CVE-2025-21702: 
Linux Kernel vulnerability analysis and mitigation

A vulnerability in the Linux kernel's pfifo_tail_enqueue function has been discovered and resolved. The issue occurs when sch->limit is set to 0, allowing a packet to be incorrectly enqueued instead of being dropped, leading to a mismatch between parent and child qdisc queue lengths. This vulnerability was discovered on February 18, 2025, and affects the Linux kernel network scheduling subsystem (NVD).

The vulnerability exists in the pfifo_tail_enqueue function's packet handling logic. When sch->limit is set to 0 and the scheduler has no packets, the 'drop a packet' step fails to decrease the scheduler's qlen, allowing a new packet to be enqueued and increasing qlen by one while returning NET_XMIT_CN status code. This creates a scenario where a parent qdisc (Qdisc_A) can have qlen == 0 while its child qdisc (Qdisc_B) has qlen == 1, violating the design principle that a parent's qlen should equal the sum of its children's qlen (Kernel Commit).
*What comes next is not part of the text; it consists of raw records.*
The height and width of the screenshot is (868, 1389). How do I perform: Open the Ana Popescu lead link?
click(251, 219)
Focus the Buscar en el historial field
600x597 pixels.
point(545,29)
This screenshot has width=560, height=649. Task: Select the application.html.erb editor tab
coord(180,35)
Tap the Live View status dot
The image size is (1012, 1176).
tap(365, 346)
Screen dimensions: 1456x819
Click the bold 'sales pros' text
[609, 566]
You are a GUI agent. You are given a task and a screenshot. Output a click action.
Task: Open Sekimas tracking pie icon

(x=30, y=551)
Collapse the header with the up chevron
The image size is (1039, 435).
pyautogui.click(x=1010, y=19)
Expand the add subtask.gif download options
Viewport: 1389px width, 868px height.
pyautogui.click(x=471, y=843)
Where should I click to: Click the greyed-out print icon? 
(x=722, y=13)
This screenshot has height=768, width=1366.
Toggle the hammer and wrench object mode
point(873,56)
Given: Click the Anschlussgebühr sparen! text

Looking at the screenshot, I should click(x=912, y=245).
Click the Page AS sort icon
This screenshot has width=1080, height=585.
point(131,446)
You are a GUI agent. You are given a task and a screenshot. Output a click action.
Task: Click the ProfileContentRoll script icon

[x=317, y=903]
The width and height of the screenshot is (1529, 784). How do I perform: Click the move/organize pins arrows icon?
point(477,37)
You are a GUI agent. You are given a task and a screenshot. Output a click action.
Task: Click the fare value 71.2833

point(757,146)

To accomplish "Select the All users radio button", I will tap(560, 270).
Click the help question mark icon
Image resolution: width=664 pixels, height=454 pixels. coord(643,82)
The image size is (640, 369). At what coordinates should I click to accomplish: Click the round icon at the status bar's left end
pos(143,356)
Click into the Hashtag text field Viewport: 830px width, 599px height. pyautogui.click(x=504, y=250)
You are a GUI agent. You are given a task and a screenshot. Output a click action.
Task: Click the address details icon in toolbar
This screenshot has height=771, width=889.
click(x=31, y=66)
The vulnerability can be exploited for user-to-kernel privilege escalation when the affected code path is reachable. This allows unauthorized elevation of privileges, potentially compromising system security (NVD).

The vulnerability has been patched by adding a check to immediately drop new packets when sch->limit is 0. The fix was implemented in the Linux kernel through a patch that modifies the pfifo_tail_enqueue function to properly handle the case when sch->limit is 0 (Kernel Commit).